YOUR OBJECTIVE:
Take the lines from the one containing "Task: Click into the Last name field" through the end of the material and write them out exactly, omitting pictures.
/---
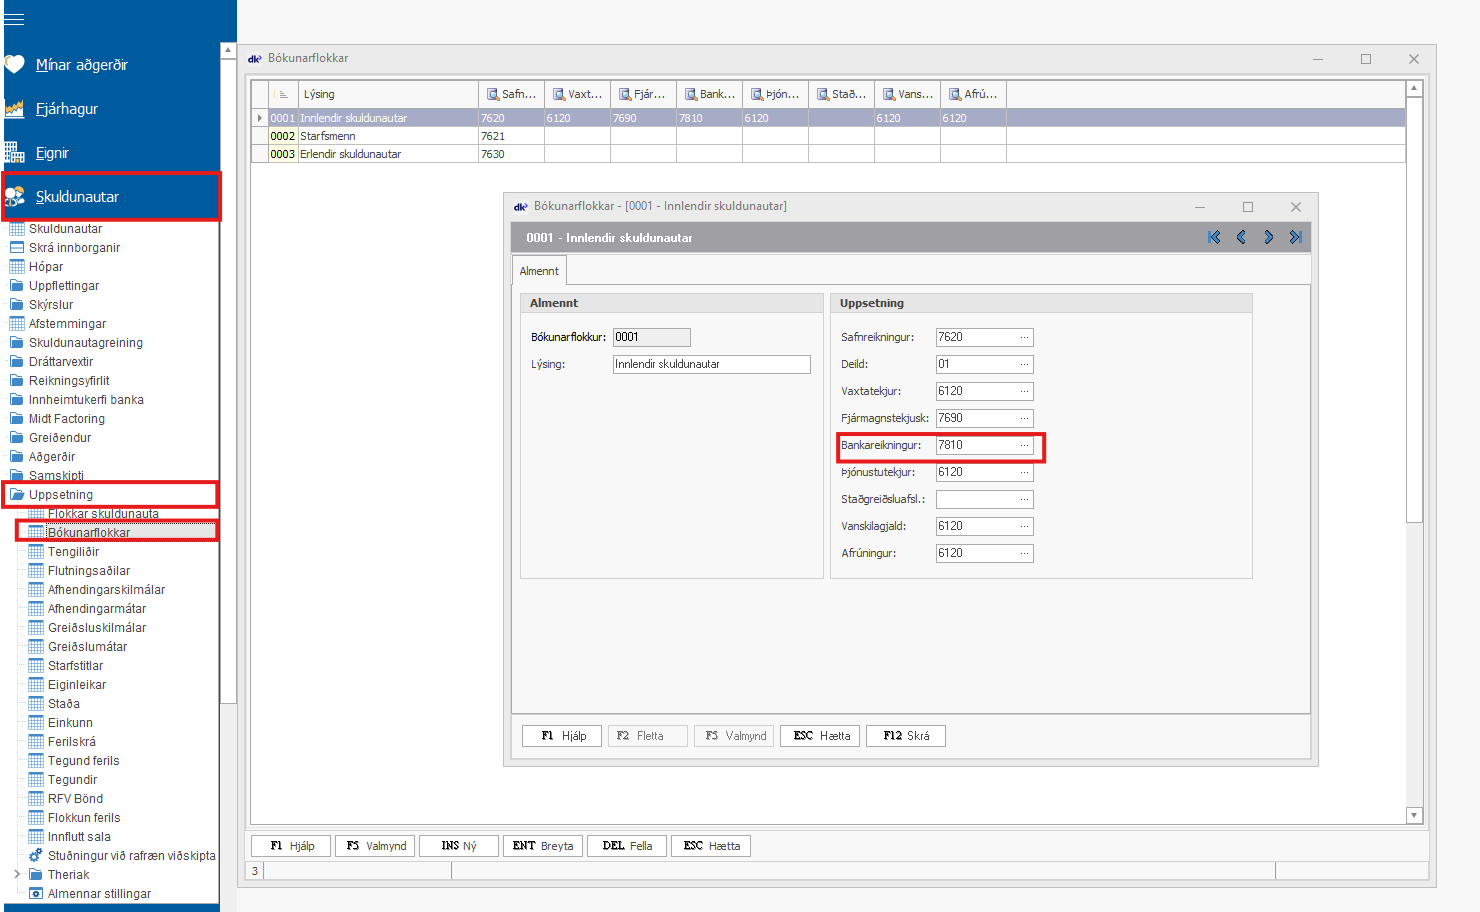Viewport: 1480px width, 912px height.
Task: Expand the Theriak tree node
Action: click(17, 875)
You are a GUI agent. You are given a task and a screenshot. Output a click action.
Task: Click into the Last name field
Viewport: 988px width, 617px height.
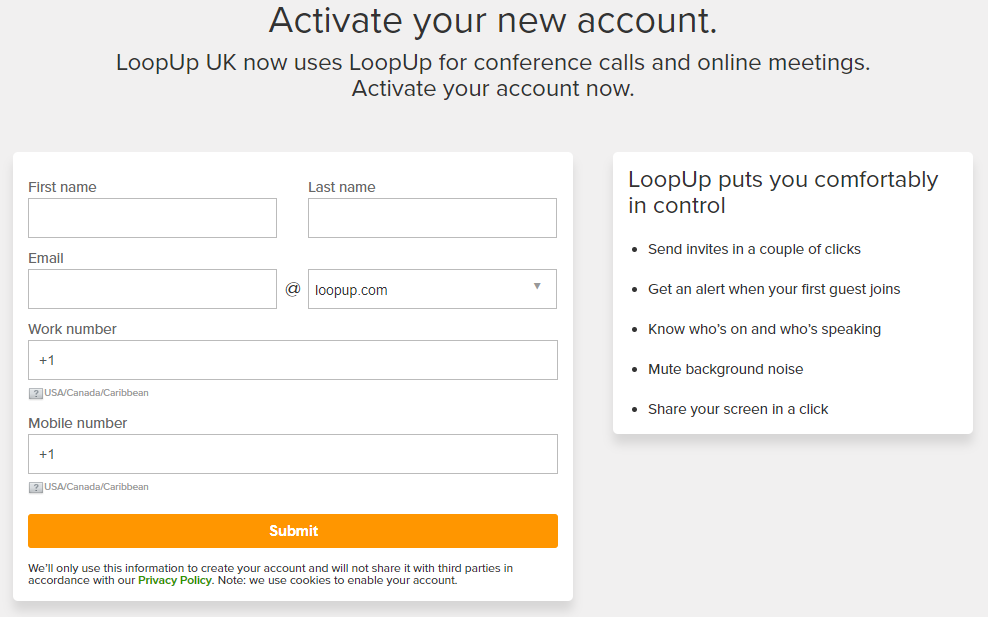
\---
SOLUTION TO THIS TASK:
Task: Click into the Last name field
Viewport: 988px width, 617px height.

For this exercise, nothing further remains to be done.